EXTRACT PROVIDED START
Although MPI is not required to run shhh.flows, to get all you can out of all of your processors, you really need to use MPI and the MPI version of mothur. To run shhh.flows without MPI, but still get a small boost in performance you can do the following:
mothur > shhh.flows(files=GQY1XT001.flow.files, processors=8)
This will allow you to use 8 processors (for mac and linux boxes) in the initial distance calculation step, but will only use 1 processor during the expeectation-maximization step. Alternatively, you can get the full boost in both stages with mpi by running the following from the command line:
mpirun -np 8 mothurMPI "#shhh.flows(file=GQY1XT001.flow.files)"
A lookup file is required to run shhh.flows and it needs to be located either in the same folder as your data, next to your executable, or in the path you give this option. You can obtain the various lookup files that are compatible with mothur.
The maxiter option tells shhh.flows the maximum iterations to run if the delta value does not first drop below the mindelta value. The minimum number of iterations is 10. By default maxiter is set to 1000. If you set maxiter to 0, then the number of iterations do not matter and the mindelta criteria will be used. To change the value of maxiter, do so as follows:
mothur > shhh.flows(flow=GQY1XT001.A01.v35.flow, maxiter=1000)
EXTRACT PROVIDED END
GIVEN MATERIAL START
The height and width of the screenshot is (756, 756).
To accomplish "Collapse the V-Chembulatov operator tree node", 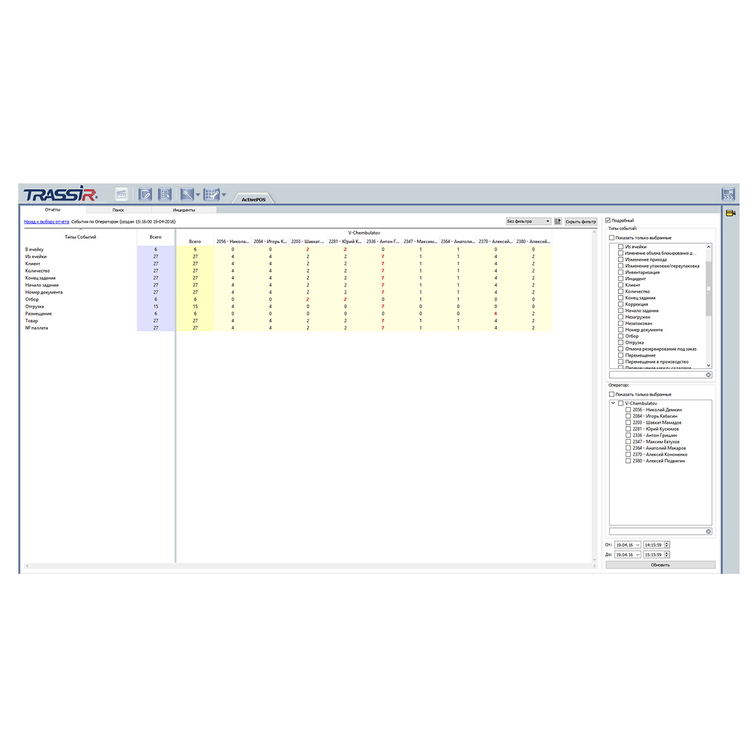I will coord(613,403).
GIVEN MATERIAL END
▶ ASSIGNED TASK A:
Answer from the shhh.flows text:
(i) Without MPI, how many processors are used during the expectation-maximization step?
(ii) Where can the lookup file be located?
(iii) What is the minimum number of iterations?
▶ ASSIGNED TASK B:
Repeat the part of the shhh.flows text that opens with the words containing "This will allow" and closes with "compatible with mothur.", swapping "executable" for "binary".
▶ ASSIGNED TASK C:
Decide whether each statement agrees with the shhh.flows text, answering yes or no and quoting the deciding words:
(i) MPI is required to run shhh.flows.
(ii) Setting maxiter to 0 means the mindelta criteria will be used.
(iii) A lookup file is optional for running shhh.flows.
The material above comes from a different source than the shhh.flows text.

▶ ANSWER BOX A:
(i) 1 processor.
(ii) In the same folder as your data, next to your executable, or in the path you give the option.
(iii) 10.

▶ ANSWER BOX B:
This will allow you to use 8 processors (for mac and linux boxes) in the initial distance calculation step, but will only use 1 processor during the expeectation-maximization step. Alternatively, you can get the full boost in both stages with mpi by running the following from the command line:
mpirun -np 8 mothurMPI "#shhh.flows(file=GQY1XT001.flow.files)"
A lookup file is required to run shhh.flows and it needs to be located either in the same folder as your data, next to your binary, or in the path you give this option. You can obtain the various lookup files that are compatible with mothur.

▶ ANSWER BOX C:
(i) No: "Although MPI is not required to run shhh.flows"
(ii) Yes: "If you set maxiter to 0, then the number of iterations do not matter and the mindelta criteria will be used."
(iii) No: "A lookup file is required to run shhh.flows"